Watson encourages parents to speak to their children about good eating habits, and to make fast food trips the exception and not the rule. She also asks parents to check out the Sodexo education website — it offers many helpful tips for nutrition and is available by logging on to sodexoeducation.com.

Watson is excited to offer the Lift Off education piece that is available for teachers to use in their classrooms. Parents and educators can help by sending the same message to the students — good nutrition and healthy lifestyle is a key to combating obesity, diabetes, high cholesterol and heart problems.

“If we all do our part, we can make a difference,” Watson said.

“I am passionate about teaching students, teachers, and the community about ways to make healthier choices.”

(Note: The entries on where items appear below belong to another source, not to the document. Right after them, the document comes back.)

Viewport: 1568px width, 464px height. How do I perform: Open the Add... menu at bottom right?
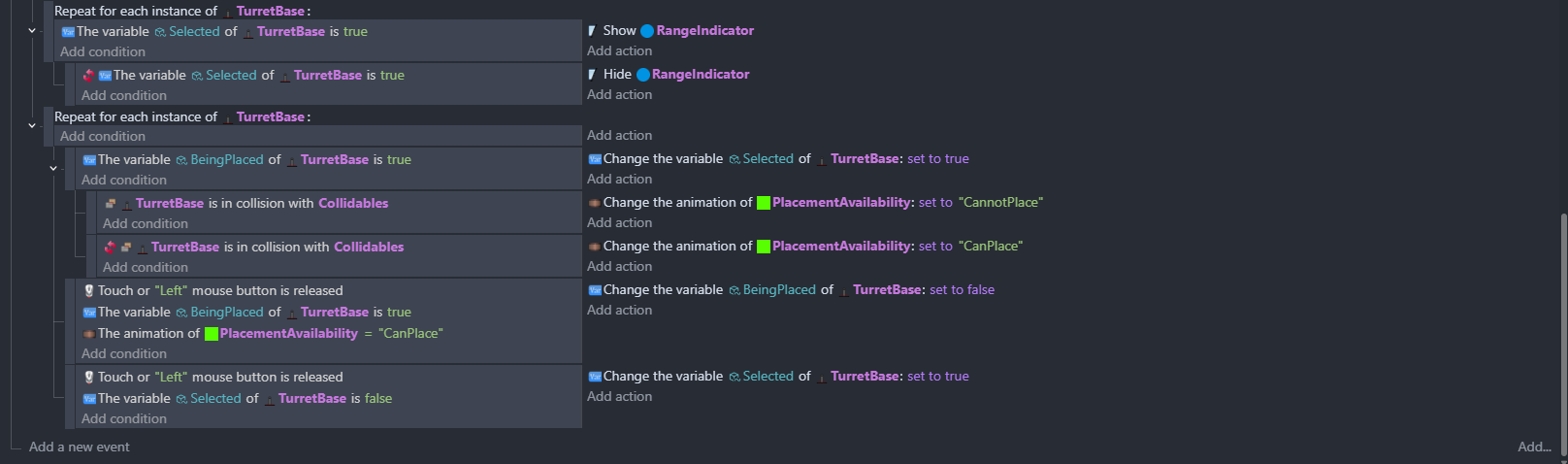click(1534, 447)
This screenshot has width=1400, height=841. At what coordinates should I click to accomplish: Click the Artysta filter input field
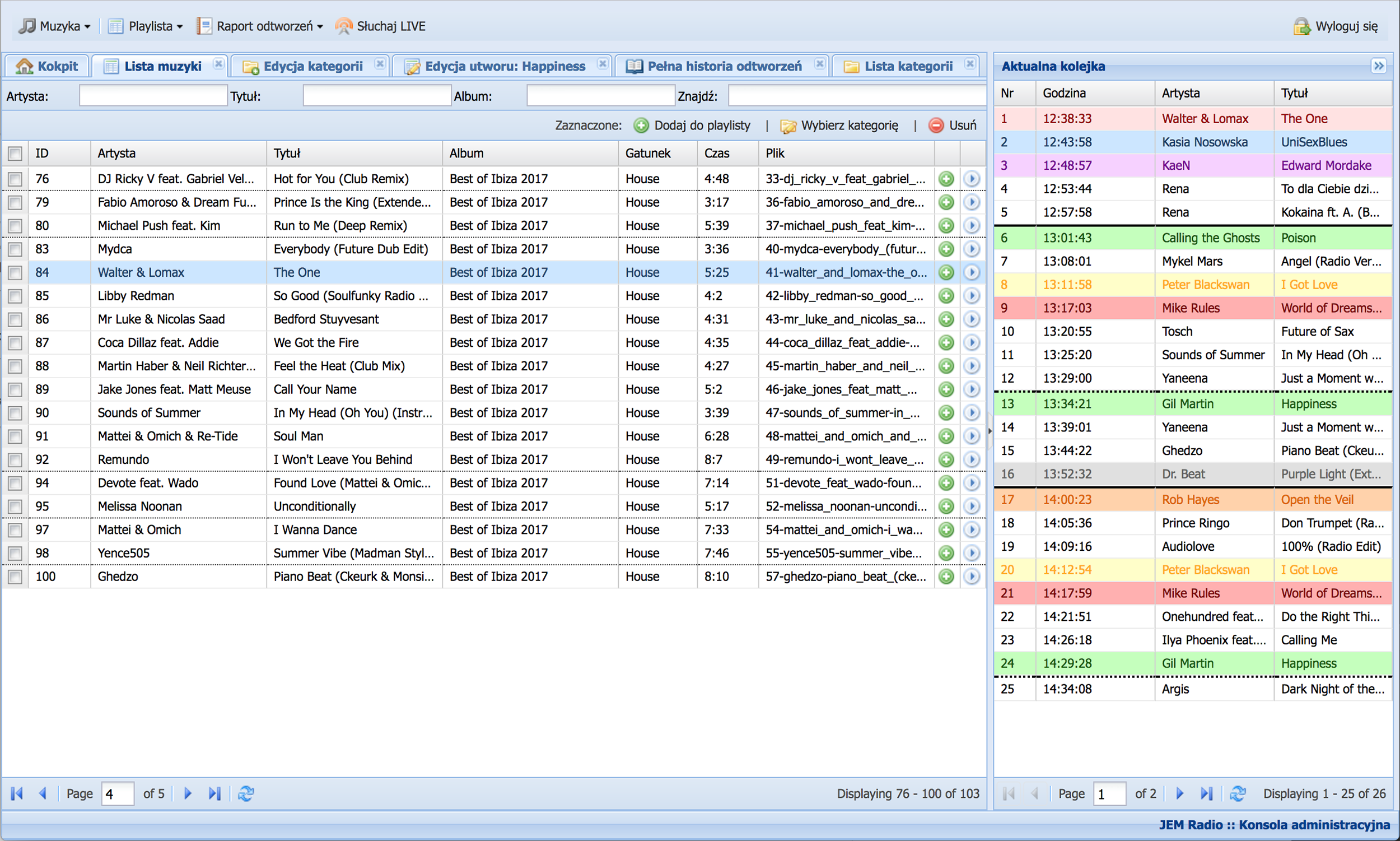[x=153, y=96]
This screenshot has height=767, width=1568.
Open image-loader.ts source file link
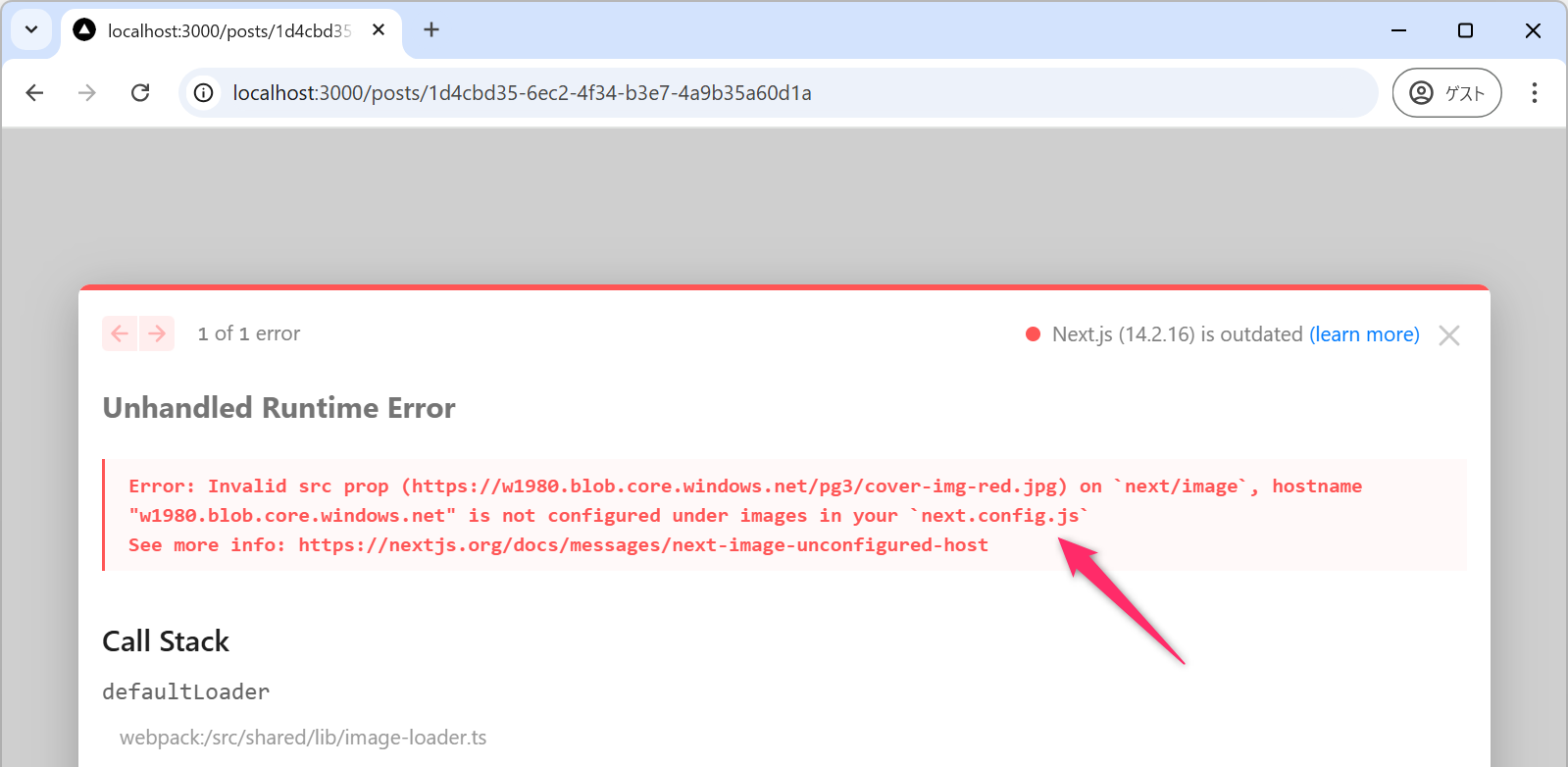click(x=303, y=738)
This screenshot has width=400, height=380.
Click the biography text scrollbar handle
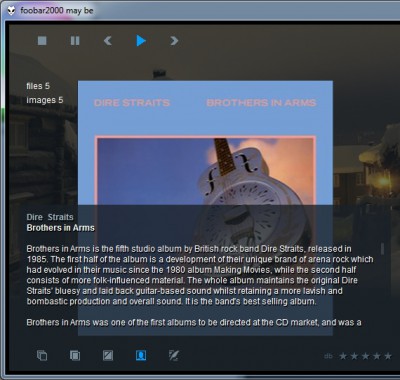coord(382,249)
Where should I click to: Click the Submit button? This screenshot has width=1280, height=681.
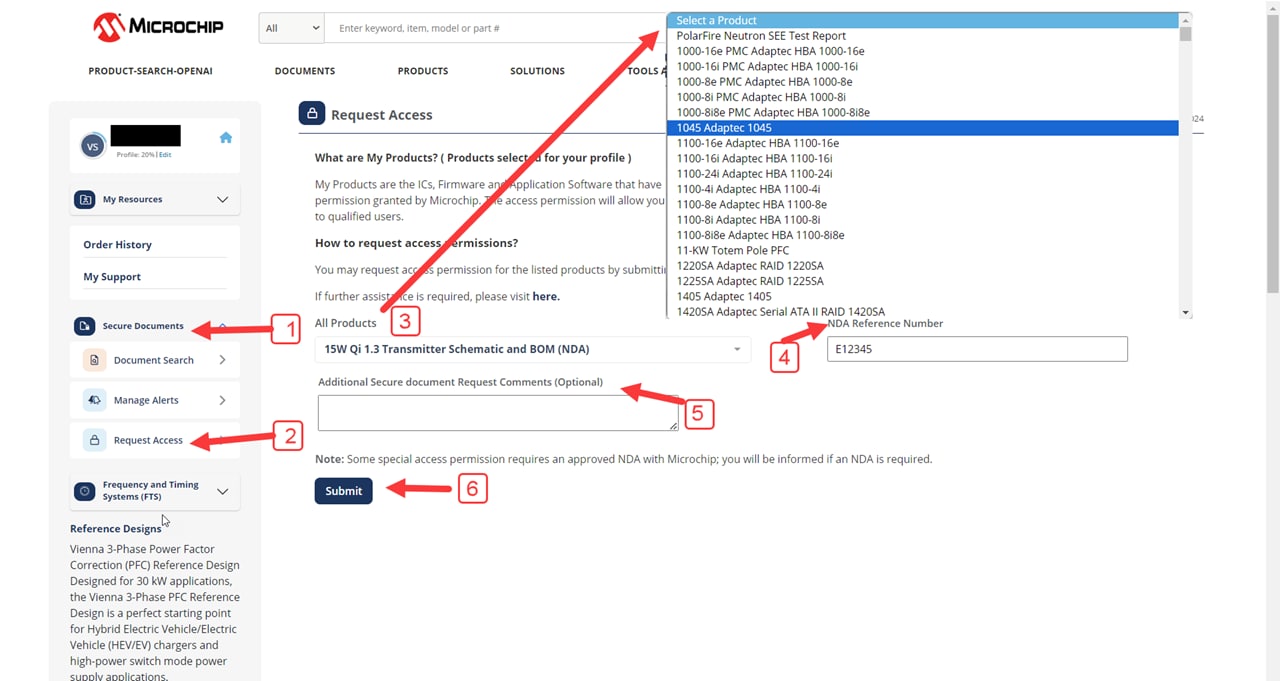tap(343, 490)
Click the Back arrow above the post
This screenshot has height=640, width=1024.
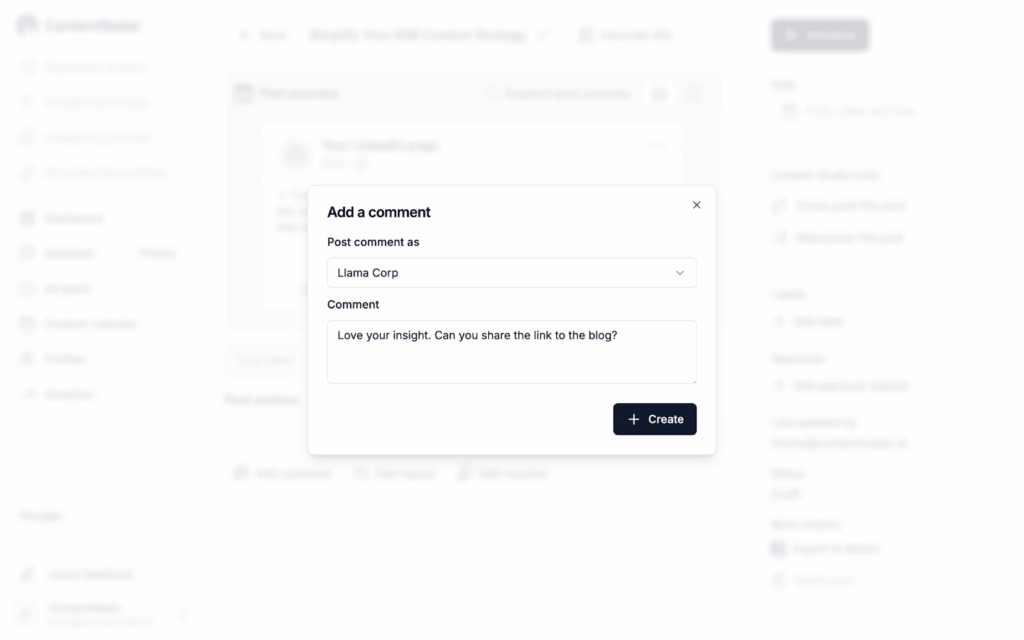point(245,35)
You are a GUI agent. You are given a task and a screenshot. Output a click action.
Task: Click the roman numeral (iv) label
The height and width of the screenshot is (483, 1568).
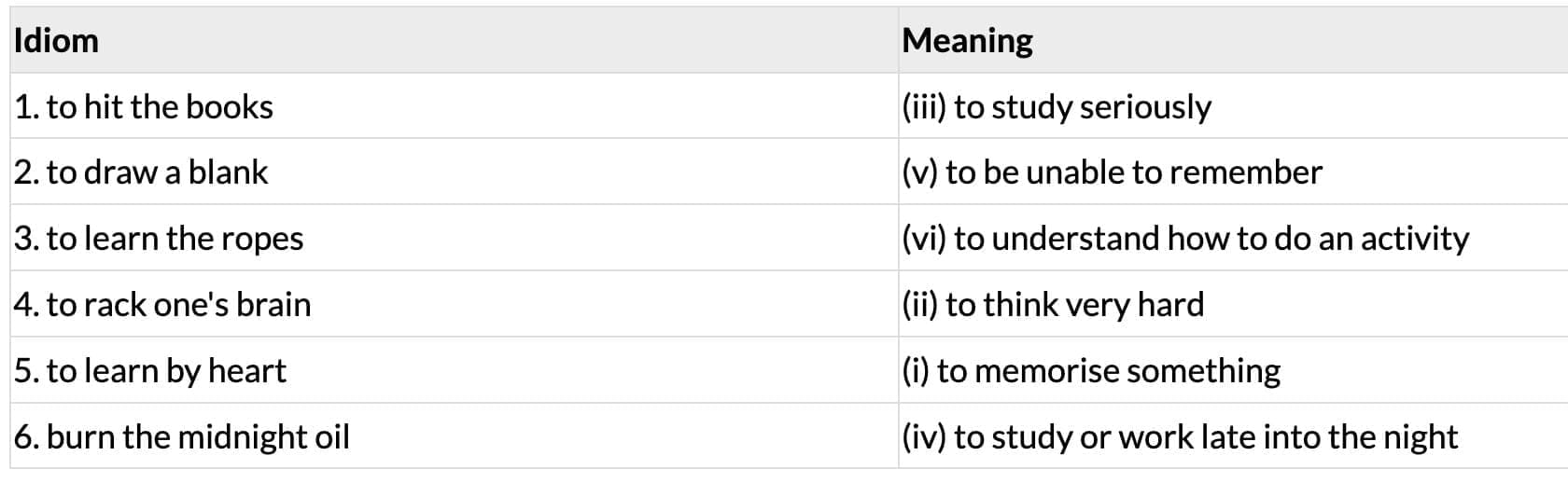[924, 437]
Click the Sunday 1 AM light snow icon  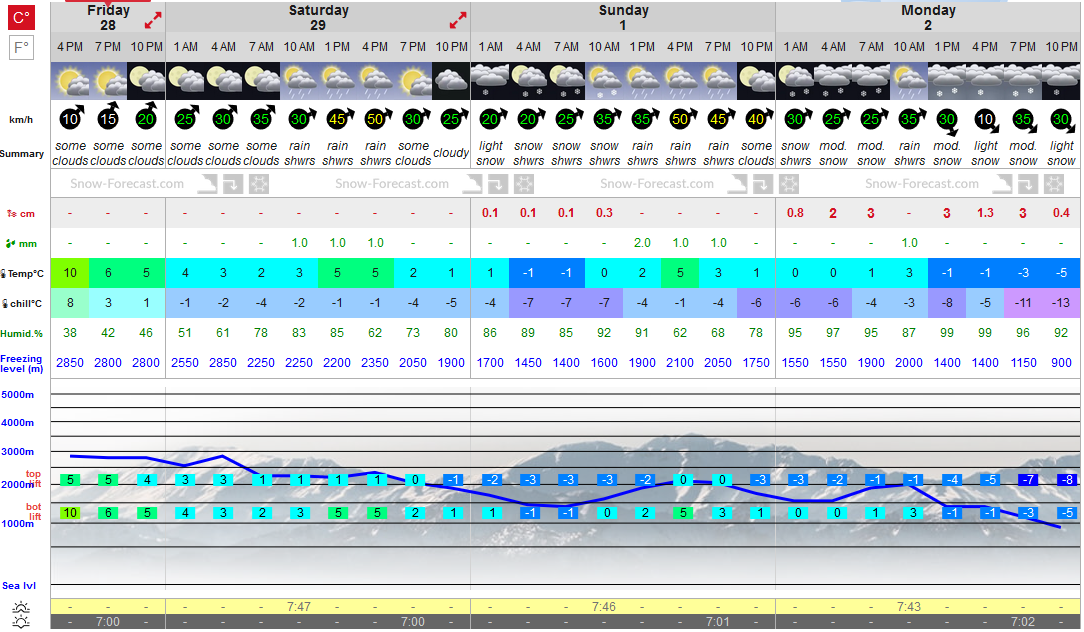[x=489, y=81]
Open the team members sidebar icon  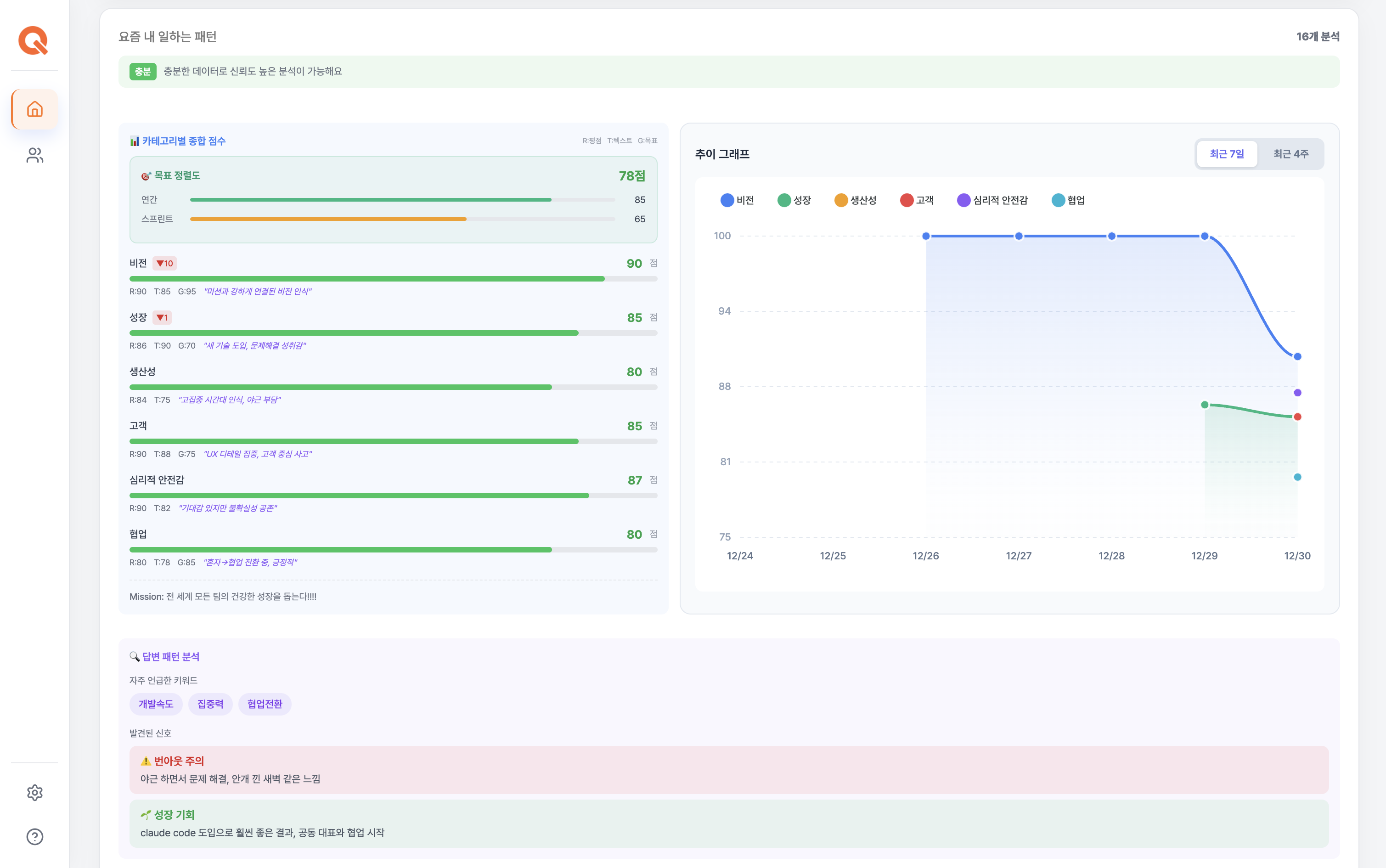tap(34, 156)
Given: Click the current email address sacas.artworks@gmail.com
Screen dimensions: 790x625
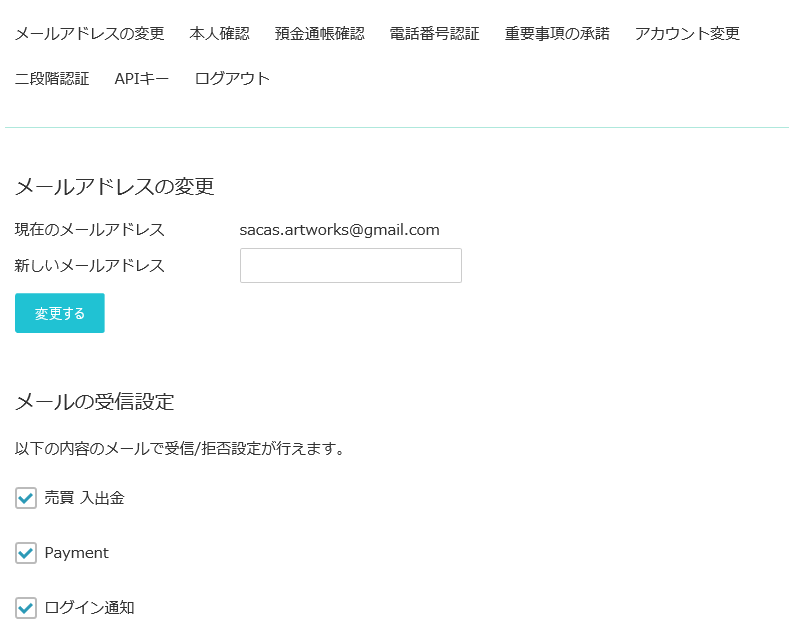Looking at the screenshot, I should [x=339, y=230].
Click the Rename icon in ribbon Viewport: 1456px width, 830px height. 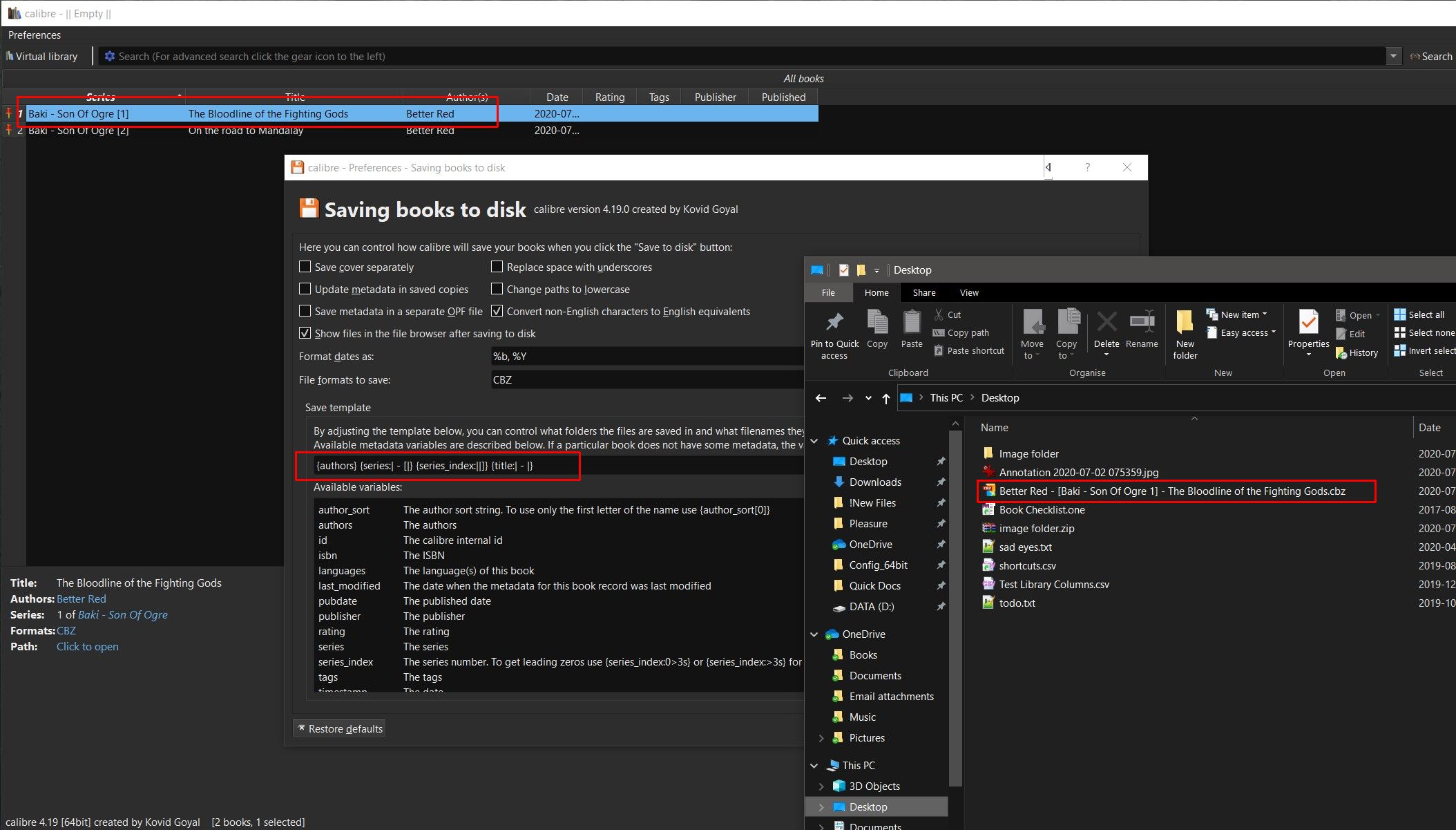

Claremore Schools Superintendent Mike McClaren is excited about the opportunity to work with Sodexo and the enthusiasm that Watson brings to her job.

“She clearly has the best interest of the students at heart and we are already seeing so many positive changes in the menus. This has been something we have wanted to do for a while and are glad that we can provide healthier meals to our students,” McClaren said.

Watson’s move to Claremore is a bit of a homecoming. She grew up in Oklahoma City, and graduated from the University of Oklahoma. However, her career had taken her first to Dallas, then to the east coast — working in Washington, D.C., Virginia, and most recently in North Carolina where she was the resident dietician at North Carolina Central University in Durham. It was there that she implemented “The Greatest Loser” contest — and is proud that one group of 18 students lost 179 pounds in just eight weeks.

She and her son, Tré, a junior at Claremore High School, are excited to be in Claremore.

“I’d forgotten how laid back it is in Oklahoma.  The people and the community are so nice, it’s like we’ve always been here,” Watson said.

(Audrey Webber is the Claremore Public Schools Public Information Officer.)